Le gouvernement angolais a qualifié de disproportionnée et d'excessive l'expulsion de ses ressortissants de la RDC. Cette mesure de représailles n'a pas son pareil avec l'action légale et légitime du gouvernement angolais. Celui-ci a décidé de rapatrier les citoyens de la RDC en séjour illégal sur le territoire angolais, annonce le même communiqué. Les Congolais expulsés s'adonnaient à l'exploitation et au trafic illicite du diamant, perturbant ainsi la loi et causant de sérieux dommages à l'économie, à l'environnement et à la stabilité de l'Angola, selon le même communiqué. C'est depuis lundi que la RDC a généralisé les expulsions des Angolais en situation irrégulière en RDC. Près de 16 mille Angolais ont été rapatriés, selon les chiffres fournis par les autorités angolaises.
Du côté angolais, l'expulsion des Congolais se poursuit. Près de mille Congolais expulsés ont regagné le pays par Boma dimanche. Ils proviennent des provinces angolaises de Cabinda et de Soyo. Ces Congolais affirment qu'ils sont butés à plusieurs difficultés sur le chemin de retour. Ils manquent de nourriture et des structures d'accueil. Beaucoup d'entre eux parcourent de kilomètres à pied pour rejoindre les villes congolaises frontalières à l'Angola.

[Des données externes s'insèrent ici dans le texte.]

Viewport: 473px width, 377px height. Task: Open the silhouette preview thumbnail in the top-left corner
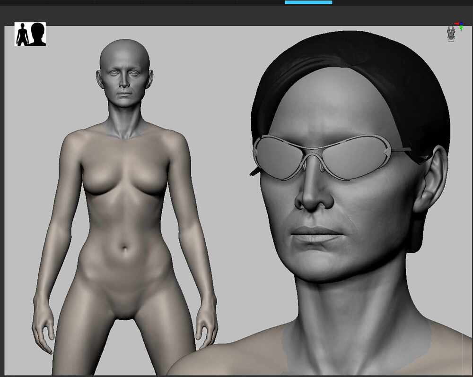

En Angola, les Congolais vivent dans la peur
Les Congolais restés en Angola vivent dans la peur de leur rapatriement. Des témoignages recueillis par radiookapi.net indiquent que les autorités angolaises expulsent indistinctement les Congolais vivant en situation régulière et irrégulière. "Le Congolais vit un calvaire ici en Angola. On nous maltraite, nous poignarde, et dépouille de tout. Nous sommes humiliés par la population angolaise en collaboration avec les agents de l'ordre depuis que cette opération de rapatriement des Angolais a commencé. C'est vrai qu'il y a beaucoup de Congolais qui vivent illégalement ici; mais, il y a aussi ceux qui vivent légalement. Les services de la migration avaient émis une carte de résident; et le comble est que les autorités de la DEFA (l'équivalent de la Direction générale des migrations congolaise) déchirent le dit document, alors qu'il nous a été vendu à au moins 600 $. ", a déclaré un Congolais qui vit encore en Angola.